One of the worst things that ever happened to the creative class was when a few started to make mega millions and that became the definition of success.
Some of the greatest guitar players ever, make that musicians ever lived hand to mouth gigging in honky tonks and mean blues clubs. Just because your parents plonked down a few K at the local Guitar Center no more means you will be one of the next generations Rolling Stones than your making the Jay-Vee third string football team in high school means you will someday play in the Super Bowl.
That said there are a lot of creative folks out there with day jobs and gigs in local clubs, art that sells in the art versions of flea markets/swap meets.
On an up note lots of folks with degrees in engineering and law are in the same boat. Too many people in the field for there to be enough work for all.

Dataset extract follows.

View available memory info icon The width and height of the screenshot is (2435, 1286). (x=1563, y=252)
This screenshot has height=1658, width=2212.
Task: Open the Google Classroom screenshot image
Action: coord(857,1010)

At the same time it seems like there are more musicians in Texas and more music venues than in New York and California combined.
BTW: Recording contracts and publishing contracts with corporations tend to be corporate licenses to steal from artists. It can be a DIY world for those brave enough to try.
A review of Scott Timberg’s fascinating new book, ‘Culture Crash.’
By Amien Essif
January 21, 2015
Some of my friends became artists, writers, and musicians to rebel against their practical parents. I went into a creative field with encouragement from my folks. It’s not too rare for Millennials to have their bohemian dreams blessed by their parents, because, as progeny of the Boomers, we were mentored by aging rebels who idolized rogue poets, iconoclast cartoonists, and scrappy musicians.
The problem, warns Scott Timberg in his new book Culture Crash: The Killing of the Creative Class, is that if parents are basing their advice on how the economy used to support creativity – record deals for musicians, book contracts for writers, staff positions for journalists – then they might be surprised when their YouTube-famous daughter still needs help paying off her student loans. A mix of economic, cultural, and technological changes emanating from a neoliberal agenda, writes Timberg, “have undermined the way that culture has been produced for the past two centuries, crippling the economic prospects of not only artists but also the many people who supported and spread their work, and nothing yet has taken its place.”
Tech vs. the Creative Class
Timberg isn’t the first to notice. The supposed economic recovery that followed the recession of 2008 did nothing to repair the damage that had been done to the middle class. Only a wealthy few bounced back, and bounced higher than ever before, many of them the elites of Silicon Valley who found a way to harvest much of the wealth generated by new technologies. InCulture Crash, however, Timberg has framed the struggle of the working artist to make a living on his talents.
Besides the overall stagnation of the economy, Timberg shows how information technology has destabilized the creative class and deprofessionalized their labor, leading to an oligopoly of the mega corporations Apple, Google, and Facebook, where success is measured (and often paid) in webpage hits.
What Timberg glances over is that if this new system is an oligopoly of tech companies, then what it replaced – or is still in the process of replacing – was a feudal system of newspapers, publishing houses, record labels, operas, and art galleries. The book is full of enough discouraging data and painful portraits of artists, though, to make this point moot. Things are definitely getting worse.